Oltre che dal substrato scientifico, Höller e Mancuso sono quindi accomunati dal fatto di ricorrere a metodi inusuali per dimostrare le loro idee e per richiamare l’attenzione dei loro interlocutori sui temi affrontati, proprio come per The Florence Experiment. Nella sua accezione scientifica, esso ha come obiettivo di valutare l’effetto sulle piante delle molecole volatili rilasciate dai visitatori mentre scendono rapidi dagli scivoli della Strozzina. Le piantine che essi terranno in mano durante la discesa sono riconsegnate, all’arrivo, a biologi che le analizzano nei laboratori allestiti nei sotterranei dell’edificio. La mostra prosegue poi con altre due sale realizzate da Höller: nella prima sono proiettate scene tratte da film horror e nella seconda da film comici. L’aria di queste due stanze viene portata, tramite due distinte condotte di aerazione, alle piante di glicine poste al di fuori di Palazzo Strozzi. I biologi ne valuteranno i parametri vitali, confrontando le diverse reazioni fra le piante che respirano aria dalla prima sala e dalla seconda.

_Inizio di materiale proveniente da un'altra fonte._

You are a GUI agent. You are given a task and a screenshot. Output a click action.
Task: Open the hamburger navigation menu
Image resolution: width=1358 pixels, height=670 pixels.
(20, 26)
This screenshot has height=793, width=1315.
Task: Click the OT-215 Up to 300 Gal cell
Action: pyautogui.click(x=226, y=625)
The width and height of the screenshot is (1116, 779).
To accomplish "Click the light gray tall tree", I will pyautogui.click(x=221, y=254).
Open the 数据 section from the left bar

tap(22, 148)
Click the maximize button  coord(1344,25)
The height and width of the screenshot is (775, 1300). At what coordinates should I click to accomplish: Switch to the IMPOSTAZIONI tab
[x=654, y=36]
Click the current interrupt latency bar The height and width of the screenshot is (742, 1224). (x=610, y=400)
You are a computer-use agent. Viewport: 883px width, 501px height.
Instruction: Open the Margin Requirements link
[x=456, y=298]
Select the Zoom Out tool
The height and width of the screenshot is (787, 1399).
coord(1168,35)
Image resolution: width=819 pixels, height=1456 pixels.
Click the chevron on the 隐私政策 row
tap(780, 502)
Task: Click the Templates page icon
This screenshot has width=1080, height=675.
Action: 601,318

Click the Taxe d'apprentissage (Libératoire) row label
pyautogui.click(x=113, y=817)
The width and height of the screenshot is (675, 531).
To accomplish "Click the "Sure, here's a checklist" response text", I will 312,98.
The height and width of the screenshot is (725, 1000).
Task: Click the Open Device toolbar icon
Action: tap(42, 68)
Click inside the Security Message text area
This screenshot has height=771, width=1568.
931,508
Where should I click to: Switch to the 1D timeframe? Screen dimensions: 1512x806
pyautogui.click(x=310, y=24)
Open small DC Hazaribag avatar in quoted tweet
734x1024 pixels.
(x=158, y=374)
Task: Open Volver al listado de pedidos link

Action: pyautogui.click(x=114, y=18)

Si potrebbe discutere sulla scelta di costruire una cornice tanto appariscente per mettere in atto un’operazione con valenza scientifica. Oppure ci si potrebbe soffermare sul tema, tanto discusso, della separazione fra mostre e marketing. Ma, in definitiva, perché non si dovrebbe approfittare dell’entusiasmo e della curiosità dei visitatori per uno scopo diverso che il puro godimento estetico? La mostra ha valenza di intrattenimento, ma anche di attiva presa di consapevolezza. Più che la mostra d’arte contemporanea in sé, più che l’esperimento scientifico, la chiave di lettura sembra invece essere quella di richiamare attenzione sulla dignità del mondo vegetale. Se questa interpretazione è valida, si guarda con meno severità alle attrazioni che per qualche mese interferiscono con le rigorose forme dello storico palazzo.